See the solution by the tutor @Bundy under this link
https://www.algebra.com/algebra/homework/Rate-of-work-word-problems/Rate-of-work-word-problems.faq.question.1147570.html
Answer by mananth(16946)  (Show Source):
You can put this solution on YOUR website! A tub can be filled with hot water in 15 minutes, or with cold water in 12 minutes. The tub can also be emptied when the plug is pulled out, in 10 minutes. Farley ran the hot water in his tub for 6 minutes, then both the cold and hot water together for 3 minutes, and then with the two taps still running, he accidentally pulled the plug. How long did it take, in minutes, for the tub to fill after the plug was pulled?
A tub can be filled with hot water in 15 minutes,
it fills 1/15 of tub in 1 minute
Farley ran the hot water in his tub for 6 minutes,
6/15 of the tub was filled with hot water
with cold water fills in 12 minutes.
it fills 1/12 of tub in 1 minute cold water
then he ran both the cold and hot water together for 3 minutes,
In 1 minute both taps on 1/12 +1/15 of the tub is filled= 9/60 = 3/20
In 3 minutes they fill 9/20 of the tub
Total water in tub = 6/15 + 9/20 = 51/60
Balance to be filled = 1-51/60 = 9/60 of the tub
In 1 minute both taps on 1/12 +1/15 of the tub is filled= 9/60 = 3/20
emptied when the plug is pulled out, in 10 minutes
drains 1/10 of tub in 1 minute
When both taps and drain are on it will fill
3/20-1/10 = 1/20 of the tub
1/20 of tub is filled in 1 minute
9/60 in how many minutes
(9/60) /(1/20)= 3 minutes
Answer by math_tutor2020(3817)  (Show Source):
You can put this solution on YOUR website!

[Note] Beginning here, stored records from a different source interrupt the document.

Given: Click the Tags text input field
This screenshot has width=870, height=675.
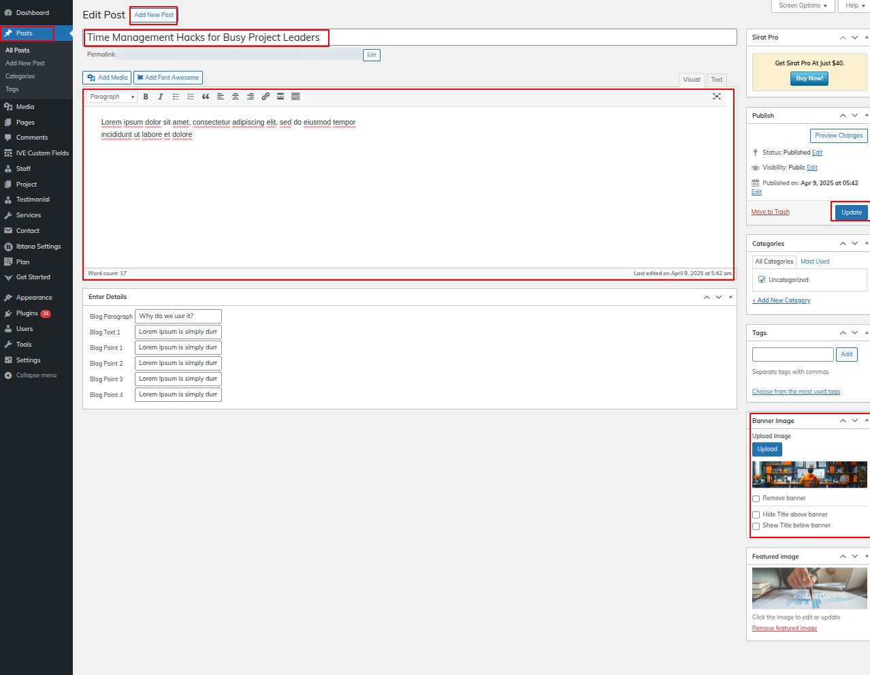Looking at the screenshot, I should coord(792,354).
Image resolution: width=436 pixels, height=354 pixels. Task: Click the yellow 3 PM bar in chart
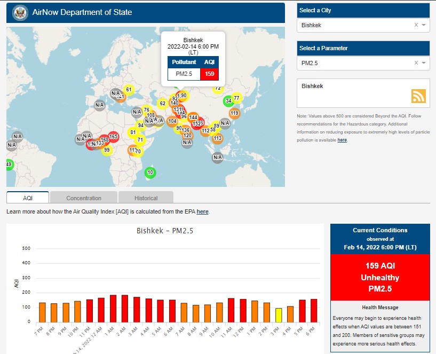click(278, 315)
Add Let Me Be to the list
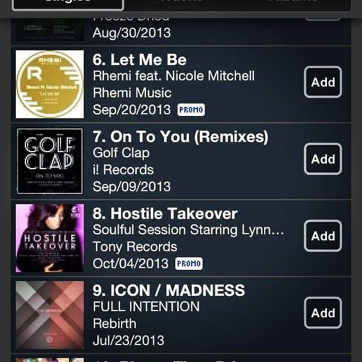 point(323,82)
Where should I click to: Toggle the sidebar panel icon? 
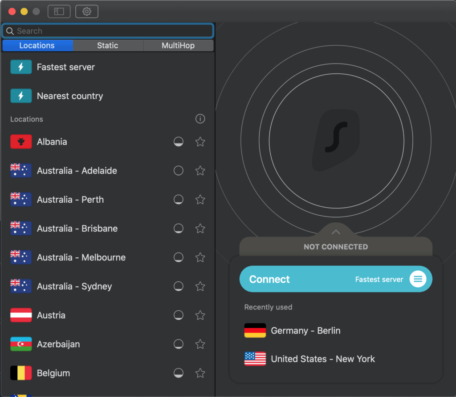pos(59,12)
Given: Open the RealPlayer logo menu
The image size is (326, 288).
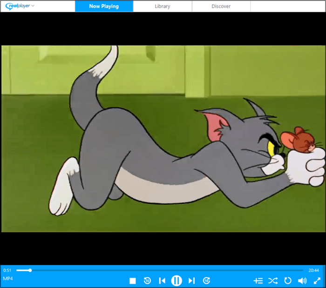Looking at the screenshot, I should 20,6.
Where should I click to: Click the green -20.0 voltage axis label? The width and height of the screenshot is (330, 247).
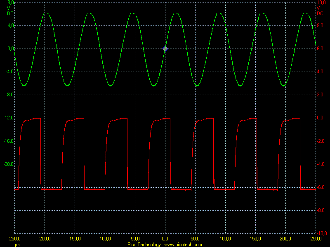coord(8,164)
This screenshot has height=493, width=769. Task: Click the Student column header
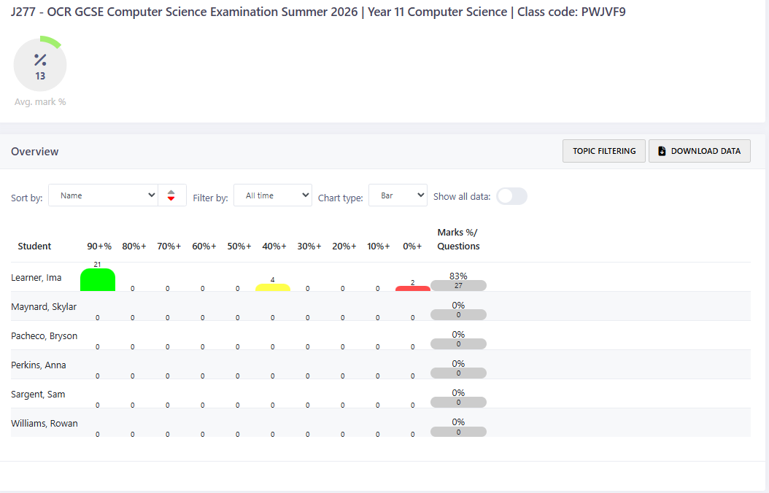(34, 247)
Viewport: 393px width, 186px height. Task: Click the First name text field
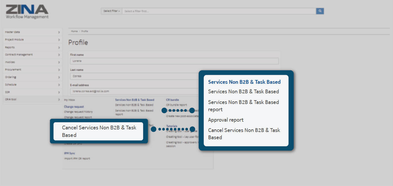tap(174, 61)
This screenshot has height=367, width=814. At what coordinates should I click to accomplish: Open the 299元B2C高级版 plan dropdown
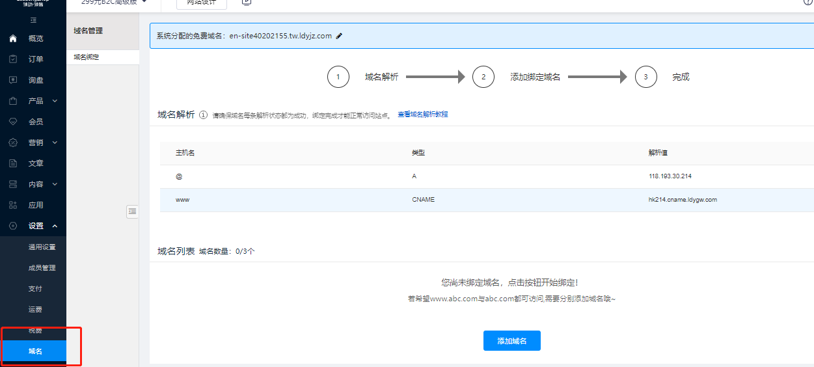[x=144, y=2]
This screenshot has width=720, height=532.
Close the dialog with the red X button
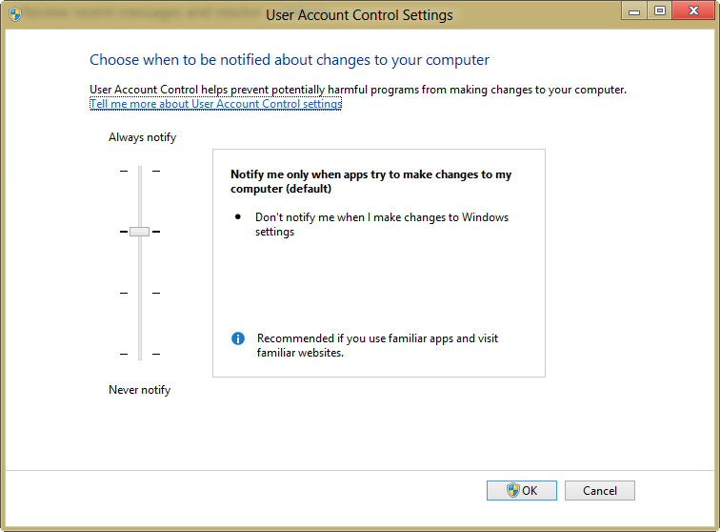coord(692,10)
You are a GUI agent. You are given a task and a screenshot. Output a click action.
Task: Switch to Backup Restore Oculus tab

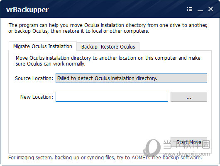point(108,46)
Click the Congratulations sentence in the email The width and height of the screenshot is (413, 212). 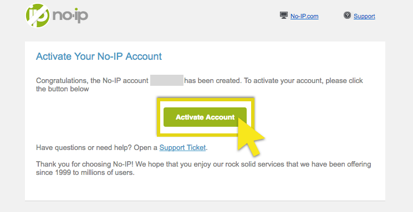(200, 85)
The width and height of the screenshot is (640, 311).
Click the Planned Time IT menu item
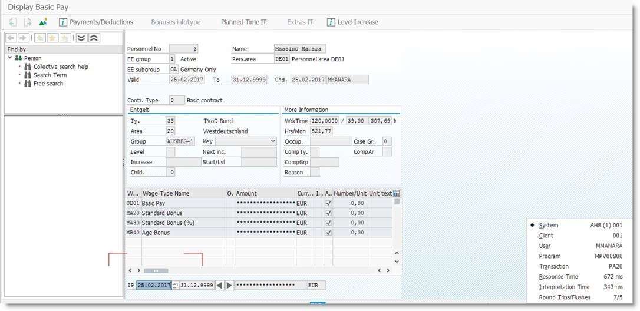pos(243,22)
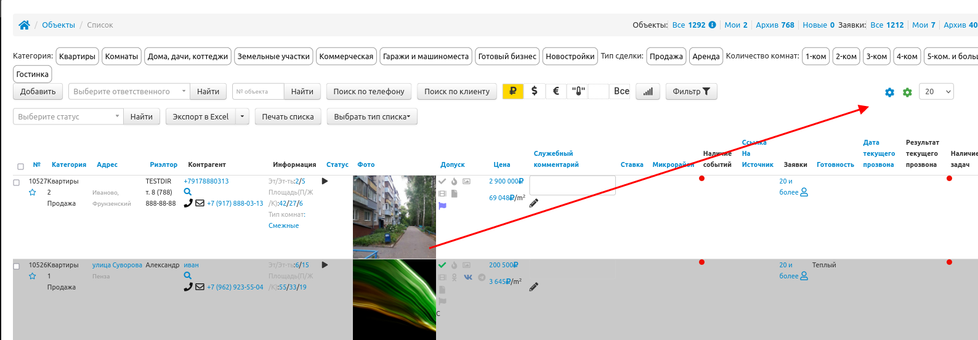Tick checkbox for object 10526
This screenshot has width=978, height=340.
click(x=17, y=266)
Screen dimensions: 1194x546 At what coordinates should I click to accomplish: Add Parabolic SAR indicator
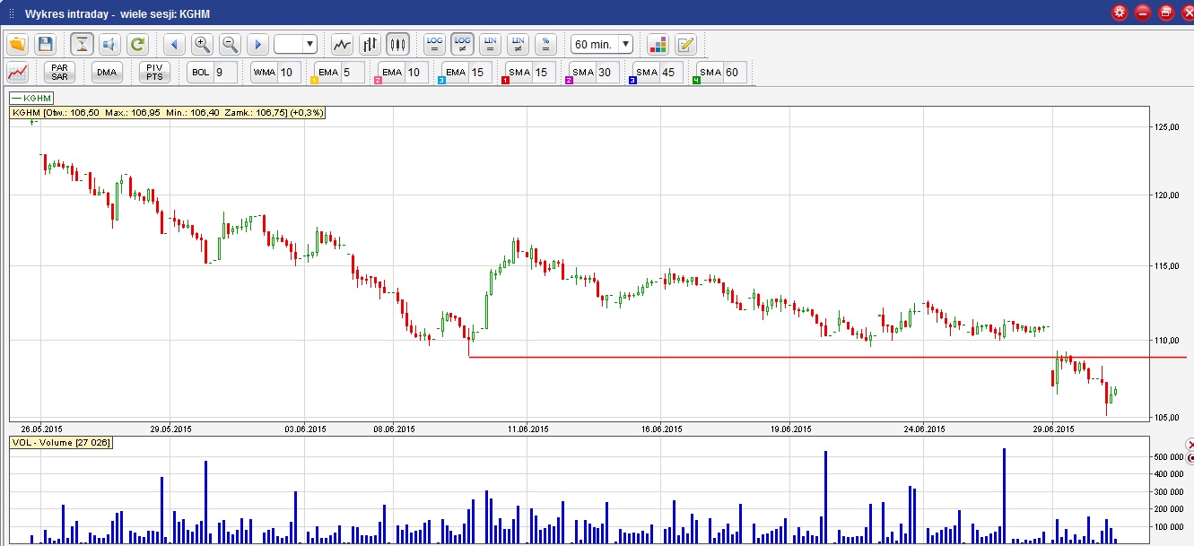point(59,73)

Let's find the LCM of {15,12,10}
To do so, find the prime factorization of each value first.
10 = 2*5
12 = 2*2*3
15 = 3*5
The unique primes are 2, 3, 5
2 shows up at most twice, making 2^2 part of the LCM.
3 and 5 show up at most once per value, so 3*5 is also part of the LCM
LCM = 2^2*3*5 = 4*15 = 60
List out the multiples of 10, 12, and 15 to verify that the LCM is indeed 60. The LCM is useful in work rate problems because we'll be dividing this value over the stated numbers. It's much better to get whole number results.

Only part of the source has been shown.